--- INPUT DATA Enclosed Below ---

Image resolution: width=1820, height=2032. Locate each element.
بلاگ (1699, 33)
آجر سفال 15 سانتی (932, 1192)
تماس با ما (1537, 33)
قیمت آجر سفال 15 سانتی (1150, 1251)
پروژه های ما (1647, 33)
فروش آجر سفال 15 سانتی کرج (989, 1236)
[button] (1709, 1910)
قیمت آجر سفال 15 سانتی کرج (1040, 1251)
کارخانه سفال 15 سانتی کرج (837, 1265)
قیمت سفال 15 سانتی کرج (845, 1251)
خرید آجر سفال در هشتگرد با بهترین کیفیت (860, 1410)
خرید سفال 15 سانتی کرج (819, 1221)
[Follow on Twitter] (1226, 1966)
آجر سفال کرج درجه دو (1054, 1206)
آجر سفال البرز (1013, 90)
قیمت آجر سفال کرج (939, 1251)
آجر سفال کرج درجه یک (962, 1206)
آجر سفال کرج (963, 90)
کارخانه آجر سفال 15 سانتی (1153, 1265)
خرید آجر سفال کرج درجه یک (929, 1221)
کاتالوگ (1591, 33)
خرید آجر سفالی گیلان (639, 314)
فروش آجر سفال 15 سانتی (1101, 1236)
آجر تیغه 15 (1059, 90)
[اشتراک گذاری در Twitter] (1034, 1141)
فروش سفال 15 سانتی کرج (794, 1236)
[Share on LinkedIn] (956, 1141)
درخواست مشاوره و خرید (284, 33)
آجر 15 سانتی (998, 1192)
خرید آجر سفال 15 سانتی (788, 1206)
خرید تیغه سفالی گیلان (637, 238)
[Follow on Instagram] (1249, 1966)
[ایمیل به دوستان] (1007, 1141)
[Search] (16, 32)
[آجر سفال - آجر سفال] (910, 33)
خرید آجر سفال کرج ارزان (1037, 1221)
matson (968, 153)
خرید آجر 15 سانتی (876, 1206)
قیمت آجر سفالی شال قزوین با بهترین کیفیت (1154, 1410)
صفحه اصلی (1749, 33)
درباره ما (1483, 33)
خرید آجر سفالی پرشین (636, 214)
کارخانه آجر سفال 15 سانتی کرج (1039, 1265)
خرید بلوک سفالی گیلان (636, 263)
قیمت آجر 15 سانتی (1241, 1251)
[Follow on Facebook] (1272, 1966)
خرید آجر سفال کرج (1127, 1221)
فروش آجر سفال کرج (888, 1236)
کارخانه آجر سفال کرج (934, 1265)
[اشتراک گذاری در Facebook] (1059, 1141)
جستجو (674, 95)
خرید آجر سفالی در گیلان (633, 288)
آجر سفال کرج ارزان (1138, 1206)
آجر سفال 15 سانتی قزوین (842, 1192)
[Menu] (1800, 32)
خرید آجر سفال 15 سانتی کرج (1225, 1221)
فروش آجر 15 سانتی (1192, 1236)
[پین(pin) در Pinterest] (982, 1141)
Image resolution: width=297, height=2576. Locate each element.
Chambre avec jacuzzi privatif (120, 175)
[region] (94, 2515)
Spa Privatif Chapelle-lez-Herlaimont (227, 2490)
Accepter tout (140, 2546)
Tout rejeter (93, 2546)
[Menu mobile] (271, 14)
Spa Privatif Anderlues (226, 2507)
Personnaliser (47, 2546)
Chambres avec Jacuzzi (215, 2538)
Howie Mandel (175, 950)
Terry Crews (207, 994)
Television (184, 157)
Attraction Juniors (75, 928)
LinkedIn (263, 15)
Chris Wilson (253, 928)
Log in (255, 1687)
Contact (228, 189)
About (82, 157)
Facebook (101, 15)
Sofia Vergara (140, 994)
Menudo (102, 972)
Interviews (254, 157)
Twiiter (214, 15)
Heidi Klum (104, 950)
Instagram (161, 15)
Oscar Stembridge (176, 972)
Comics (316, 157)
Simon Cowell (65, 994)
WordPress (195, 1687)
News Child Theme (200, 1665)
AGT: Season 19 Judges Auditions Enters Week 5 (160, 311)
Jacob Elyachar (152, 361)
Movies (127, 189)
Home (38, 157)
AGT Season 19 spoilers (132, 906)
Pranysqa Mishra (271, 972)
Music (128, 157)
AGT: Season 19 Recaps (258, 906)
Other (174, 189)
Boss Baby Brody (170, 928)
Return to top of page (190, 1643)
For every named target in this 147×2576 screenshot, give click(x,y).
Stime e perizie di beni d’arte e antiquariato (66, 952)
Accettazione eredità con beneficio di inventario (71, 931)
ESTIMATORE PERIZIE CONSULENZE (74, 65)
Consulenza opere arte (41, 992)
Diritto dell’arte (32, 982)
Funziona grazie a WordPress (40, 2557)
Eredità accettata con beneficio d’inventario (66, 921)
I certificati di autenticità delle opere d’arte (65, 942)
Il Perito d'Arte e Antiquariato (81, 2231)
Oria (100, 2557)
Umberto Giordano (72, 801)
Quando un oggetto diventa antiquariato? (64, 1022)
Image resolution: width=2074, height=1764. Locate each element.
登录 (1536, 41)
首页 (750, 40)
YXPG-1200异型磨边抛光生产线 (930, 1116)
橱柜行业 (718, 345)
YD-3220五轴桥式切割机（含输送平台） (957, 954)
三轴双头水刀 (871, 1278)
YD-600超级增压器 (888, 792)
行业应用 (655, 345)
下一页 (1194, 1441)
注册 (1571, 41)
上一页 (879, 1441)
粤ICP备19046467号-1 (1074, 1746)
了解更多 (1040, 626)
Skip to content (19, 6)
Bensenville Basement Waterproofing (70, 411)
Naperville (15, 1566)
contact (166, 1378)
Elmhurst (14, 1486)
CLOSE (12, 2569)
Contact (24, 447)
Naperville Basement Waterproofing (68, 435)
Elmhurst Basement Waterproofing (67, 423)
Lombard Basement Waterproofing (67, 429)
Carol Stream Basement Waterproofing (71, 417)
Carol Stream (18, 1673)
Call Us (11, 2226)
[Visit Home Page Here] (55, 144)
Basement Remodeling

--- End of Enclosed INPUT DATA ---

#### TASK TO COMPLETE
Reproduce all of the records precisely. No word may differ.

#### ANSWER TO THIS TASK
Image resolution: width=1820, height=2032. Locate each element.
بلاگ (1699, 33)
آجر سفال 15 سانتی (932, 1192)
تماس با ما (1537, 33)
قیمت آجر سفال 15 سانتی (1150, 1251)
پروژه های ما (1647, 33)
فروش آجر سفال 15 سانتی کرج (989, 1236)
[button] (1709, 1910)
قیمت آجر سفال 15 سانتی کرج (1040, 1251)
کارخانه سفال 15 سانتی کرج (837, 1265)
قیمت سفال 15 سانتی کرج (845, 1251)
خرید آجر سفال در هشتگرد با بهترین کیفیت (860, 1410)
خرید سفال 15 سانتی کرج (819, 1221)
[Follow on Twitter] (1226, 1966)
آجر سفال کرج درجه دو (1054, 1206)
آجر سفال البرز (1013, 90)
قیمت آجر سفال کرج (939, 1251)
آجر سفال کرج درجه یک (962, 1206)
آجر سفال کرج (963, 90)
کارخانه آجر سفال 15 سانتی (1153, 1265)
خرید آجر سفال کرج درجه یک (929, 1221)
کاتالوگ (1591, 33)
خرید آجر سفالی گیلان (639, 314)
فروش آجر سفال 15 سانتی (1101, 1236)
آجر تیغه 15 (1059, 90)
[اشتراک گذاری در Twitter] (1034, 1141)
فروش سفال 15 سانتی کرج (794, 1236)
[Share on LinkedIn] (956, 1141)
درخواست مشاوره و خرید (284, 33)
آجر 15 سانتی (998, 1192)
خرید آجر سفال 15 سانتی (788, 1206)
خرید تیغه سفالی گیلان (637, 238)
[Follow on Instagram] (1249, 1966)
[ایمیل به دوستان] (1007, 1141)
[Search] (16, 32)
[آجر سفال - آجر سفال] (910, 33)
خرید آجر سفال کرج ارزان (1037, 1221)
matson (968, 153)
خرید آجر 15 سانتی (876, 1206)
قیمت آجر سفالی شال قزوین با بهترین کیفیت (1154, 1410)
صفحه اصلی (1749, 33)
درباره ما (1483, 33)
خرید آجر سفالی پرشین (636, 214)
کارخانه آجر سفال 15 سانتی کرج (1039, 1265)
خرید بلوک سفالی گیلان (636, 263)
قیمت آجر 15 سانتی (1241, 1251)
[Follow on Facebook] (1272, 1966)
خرید آجر سفال کرج (1127, 1221)
فروش آجر سفال کرج (888, 1236)
کارخانه آجر سفال کرج (934, 1265)
[اشتراک گذاری در Facebook] (1059, 1141)
جستجو (674, 95)
خرید آجر سفالی در گیلان (633, 288)
آجر سفال کرج ارزان (1138, 1206)
آجر سفال 15 سانتی قزوین (842, 1192)
[Menu] (1800, 32)
خرید آجر سفال 15 سانتی کرج (1225, 1221)
فروش آجر 15 سانتی (1192, 1236)
[پین(pin) در Pinterest] (982, 1141)
Image resolution: width=297, height=2576. Locate each element.
Chambre avec jacuzzi privatif (120, 175)
[region] (94, 2515)
Spa Privatif Chapelle-lez-Herlaimont (227, 2490)
Accepter tout (140, 2546)
Tout rejeter (93, 2546)
[Menu mobile] (271, 14)
Spa Privatif Anderlues (226, 2507)
Personnaliser (47, 2546)
Chambres avec Jacuzzi (215, 2538)
Howie Mandel (175, 950)
Terry Crews (207, 994)
Television (184, 157)
Attraction Juniors (75, 928)
LinkedIn (263, 15)
Chris Wilson (253, 928)
Log in (255, 1687)
Contact (228, 189)
About (82, 157)
Facebook (101, 15)
Sofia Vergara (140, 994)
Menudo (102, 972)
Interviews (254, 157)
Twiiter (214, 15)
Heidi Klum (104, 950)
Instagram (161, 15)
Oscar Stembridge (176, 972)
Comics (316, 157)
Simon Cowell (65, 994)
WordPress (195, 1687)
News Child Theme (200, 1665)
AGT: Season 19 Judges Auditions Enters Week 5 (160, 311)
Jacob Elyachar (152, 361)
Movies (127, 189)
Home (38, 157)
AGT Season 19 spoilers (132, 906)
Pranysqa Mishra (271, 972)
Music (128, 157)
AGT: Season 19 Recaps (258, 906)
Other (174, 189)
Boss Baby Brody (170, 928)
Return to top of page (190, 1643)
For every named target in this 147×2576 screenshot, give click(x,y).
Stime e perizie di beni d’arte e antiquariato (66, 952)
Accettazione eredità con beneficio di inventario (71, 931)
ESTIMATORE PERIZIE CONSULENZE (74, 65)
Consulenza opere arte (41, 992)
Diritto dell’arte (32, 982)
Funziona grazie a WordPress (40, 2557)
Eredità accettata con beneficio d’inventario (66, 921)
I certificati di autenticità delle opere d’arte (65, 942)
Il Perito d'Arte e Antiquariato (81, 2231)
Oria (100, 2557)
Umberto Giordano (72, 801)
Quando un oggetto diventa antiquariato? (64, 1022)
Image resolution: width=2074, height=1764. Locate each element.
登录 (1536, 41)
首页 (750, 40)
YXPG-1200异型磨边抛光生产线 (930, 1116)
橱柜行业 (718, 345)
YD-3220五轴桥式切割机（含输送平台） (957, 954)
三轴双头水刀 (871, 1278)
YD-600超级增压器 (888, 792)
行业应用 (655, 345)
下一页 (1194, 1441)
注册 (1571, 41)
上一页 (879, 1441)
粤ICP备19046467号-1 (1074, 1746)
了解更多 (1040, 626)
Skip to content (19, 6)
Bensenville Basement Waterproofing (70, 411)
Naperville (15, 1566)
contact (166, 1378)
Elmhurst (14, 1486)
CLOSE (12, 2569)
Contact (24, 447)
Naperville Basement Waterproofing (68, 435)
Elmhurst Basement Waterproofing (67, 423)
Lombard Basement Waterproofing (67, 429)
Carol Stream Basement Waterproofing (71, 417)
Carol Stream (18, 1673)
Call Us (11, 2226)
[Visit Home Page Here] (55, 144)
Basement Remodeling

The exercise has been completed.